### Textauszug
= = =

Mittwoch, 1. Juni 2016

Mitgefühl kann man lernen

Thupten Jinpa war in jungen Jahren Mönch und Englisch-Dolmetscher des Dalai Lama. Er lebt heute mit seiner Familie in Montreal, Kanada, wo er als Mittler zwischen dem klassischen tibetischen Buddhismus, in dessen Tradition er selbst steht, und der modernen Welt seine Berufung lebt.

Das Mitgefühl, so Thupten Jinpa, sei "den ethischen Lehren aller grossen religiösen oder humanistischen Traditionen gemein". Doch was ist eigentlich Mitgefühl? "Ein Gefühl der Anteilnahme, das sich einstellt, wenn wir fremdem Leiden begegnen und dabei den Antrieb verspüren, etwas zu seiner Linderung beizutragen."

Thupten Jinpa ist auch professioneller Übersetzer "und ein grosser Anhänger dessen, was Ralph Waldo Emerson über die Übersetzbarkeit einer Sprache in die andere sagt. In einer denkwürdigen Passage von Gesellschaft und Einsamkeit heisst es: 'Das wahrhaft Beste in einem Buch ist übersetzbar – eine jede wahre Einsicht oder menschliche Empfindung.'" Anders gesagt: "Die tiefsten und besten Wahrheiten besitzen universelle Gültigkeit."

Mitgefühl ist ein Grundzug unseres menschlichen Wesens, eine Anlage vergleichbar der Fähigkeit, eine Sprache zu erlernen. Forschungen haben gezeigt, dass Kinder bereitwillig helfen, "auch wenn sie dafür ihr Spiel unterbrechen oder eine gewisse Unannehmlichkeit in Kauf nehmen mussten."

Dies entspricht ganz und gar nicht dem herrschenden Weltbild, gemäss dem selbstloses Handeln fast schon als dem Menschen wesensfremd gesehen wird. In den Worten des Autors: "als ein bestenfalls irrationales, potenziell selbstschädigendes Tun, schlimmstenfalls als das Gebaren von Heuchlern, die einer Selbsttäuschung unterliegen."

= = =

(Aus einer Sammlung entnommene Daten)
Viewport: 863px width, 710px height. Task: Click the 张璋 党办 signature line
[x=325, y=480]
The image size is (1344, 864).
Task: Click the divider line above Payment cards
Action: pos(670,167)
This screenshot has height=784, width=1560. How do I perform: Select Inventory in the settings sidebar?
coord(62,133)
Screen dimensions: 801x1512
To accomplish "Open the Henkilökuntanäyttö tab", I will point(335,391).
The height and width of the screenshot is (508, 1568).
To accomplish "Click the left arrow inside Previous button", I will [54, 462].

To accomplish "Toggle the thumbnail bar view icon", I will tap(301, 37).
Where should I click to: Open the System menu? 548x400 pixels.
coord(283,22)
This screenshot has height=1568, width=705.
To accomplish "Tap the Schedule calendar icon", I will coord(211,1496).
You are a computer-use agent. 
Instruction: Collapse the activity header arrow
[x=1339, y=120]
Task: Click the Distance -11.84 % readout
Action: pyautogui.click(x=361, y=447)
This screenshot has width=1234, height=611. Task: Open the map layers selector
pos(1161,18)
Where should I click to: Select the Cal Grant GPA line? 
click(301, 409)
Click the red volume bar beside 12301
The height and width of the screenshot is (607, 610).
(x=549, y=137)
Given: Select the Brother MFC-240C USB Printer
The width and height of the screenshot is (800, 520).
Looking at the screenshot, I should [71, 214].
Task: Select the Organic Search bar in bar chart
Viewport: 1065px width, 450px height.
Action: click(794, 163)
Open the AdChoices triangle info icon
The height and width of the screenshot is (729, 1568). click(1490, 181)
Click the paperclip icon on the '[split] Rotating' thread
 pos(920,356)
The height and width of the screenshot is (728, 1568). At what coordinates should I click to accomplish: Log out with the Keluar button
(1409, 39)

= = =

### Arbeitsauftrag
Entnehmen Sie dem Text über Mitgefühl die Passage, die bei „Mitgefühl kann man“ beginnt und bei „seine Berufung lebt.“ endet, und schreiben Sie sie wortgetreu ab.

### Lösung zur Aufgabe
Mitgefühl kann man lernen

Thupten Jinpa war in jungen Jahren Mönch und Englisch-Dolmetscher des Dalai Lama. Er lebt heute mit seiner Familie in Montreal, Kanada, wo er als Mittler zwischen dem klassischen tibetischen Buddhismus, in dessen Tradition er selbst steht, und der modernen Welt seine Berufung lebt.